*Instructions for the task*: Each entry should be printed exactly, with its images omitted.
+++ Record set
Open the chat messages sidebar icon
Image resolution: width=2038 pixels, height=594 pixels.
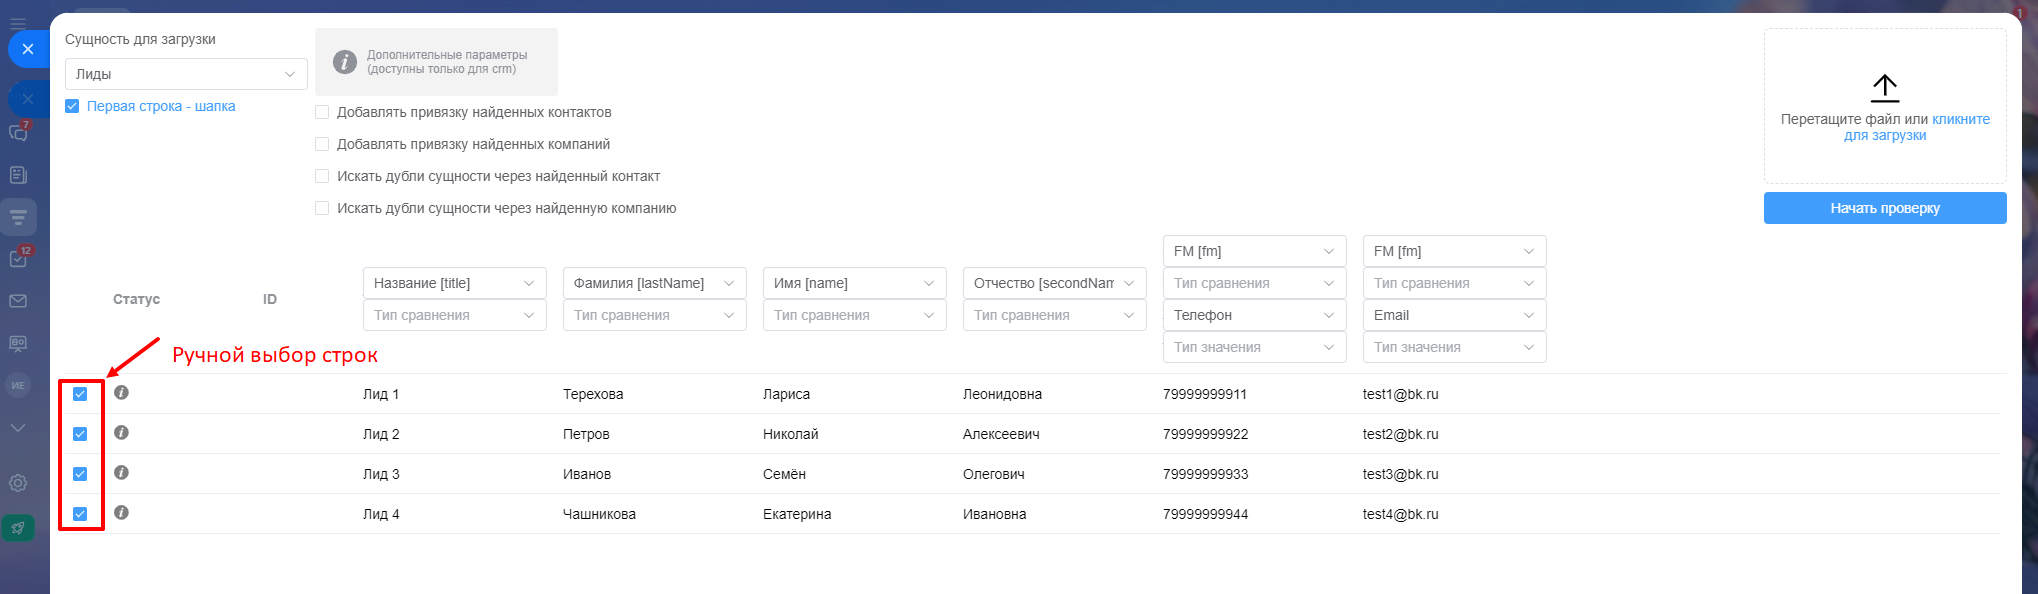pos(18,133)
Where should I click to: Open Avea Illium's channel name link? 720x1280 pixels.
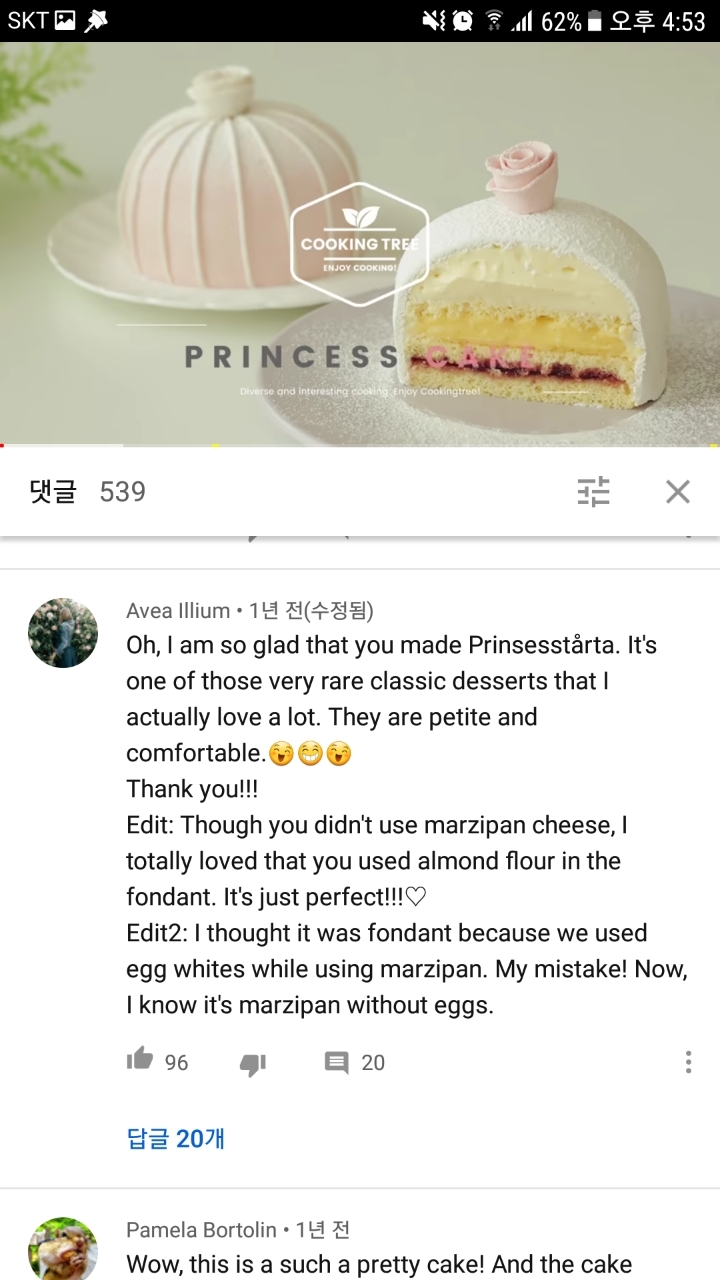178,610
++++++
*Reply to the task*:
Open the chat messages sidebar icon
Image resolution: width=2038 pixels, height=594 pixels.
pos(18,133)
Where should I click to: Open Avea Illium's channel name link? 720x1280 pixels.
178,610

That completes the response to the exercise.